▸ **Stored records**
━━━━━━━━━━━━━━━━━━━━━━━━━━━━━━
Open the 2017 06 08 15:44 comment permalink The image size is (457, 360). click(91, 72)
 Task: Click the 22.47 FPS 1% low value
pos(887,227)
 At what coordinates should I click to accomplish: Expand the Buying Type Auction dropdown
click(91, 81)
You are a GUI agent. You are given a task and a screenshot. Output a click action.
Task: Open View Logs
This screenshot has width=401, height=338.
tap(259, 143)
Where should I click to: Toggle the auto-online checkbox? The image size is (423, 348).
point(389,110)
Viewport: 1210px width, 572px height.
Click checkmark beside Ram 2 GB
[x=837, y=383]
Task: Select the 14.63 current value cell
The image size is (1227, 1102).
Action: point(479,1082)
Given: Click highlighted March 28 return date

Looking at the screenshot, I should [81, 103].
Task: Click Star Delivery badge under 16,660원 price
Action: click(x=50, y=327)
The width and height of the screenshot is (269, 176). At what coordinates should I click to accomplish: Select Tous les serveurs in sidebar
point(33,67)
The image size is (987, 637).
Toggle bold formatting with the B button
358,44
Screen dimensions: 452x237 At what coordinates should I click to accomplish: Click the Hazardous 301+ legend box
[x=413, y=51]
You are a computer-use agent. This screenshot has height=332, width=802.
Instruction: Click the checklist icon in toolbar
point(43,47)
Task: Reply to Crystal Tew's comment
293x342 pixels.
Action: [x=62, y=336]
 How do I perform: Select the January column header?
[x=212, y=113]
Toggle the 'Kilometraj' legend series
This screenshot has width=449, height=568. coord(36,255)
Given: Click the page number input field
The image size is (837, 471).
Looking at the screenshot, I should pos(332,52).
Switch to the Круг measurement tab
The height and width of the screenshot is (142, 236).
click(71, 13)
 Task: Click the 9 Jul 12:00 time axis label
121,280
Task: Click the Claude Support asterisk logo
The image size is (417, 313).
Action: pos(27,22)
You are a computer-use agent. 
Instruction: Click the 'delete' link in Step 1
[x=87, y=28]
━━━━━━━━━━━━━━━━━━━━━━━━━━━━━━
▸ **What you are asked to do**
Every line from the one containing "Given: Click the page number input field" through the last line of the entries above must be output exactly. Leave the rest out.

▸ **Final answer**
Given: Click the page number input field
The image size is (837, 471).
Looking at the screenshot, I should pos(332,52).
Switch to the Круг measurement tab
The height and width of the screenshot is (142, 236).
click(71, 13)
 Task: Click the 9 Jul 12:00 time axis label
121,280
Task: Click the Claude Support asterisk logo
The image size is (417, 313).
Action: pos(27,22)
You are a computer-use agent. 
Instruction: Click the 'delete' link in Step 1
[x=87, y=28]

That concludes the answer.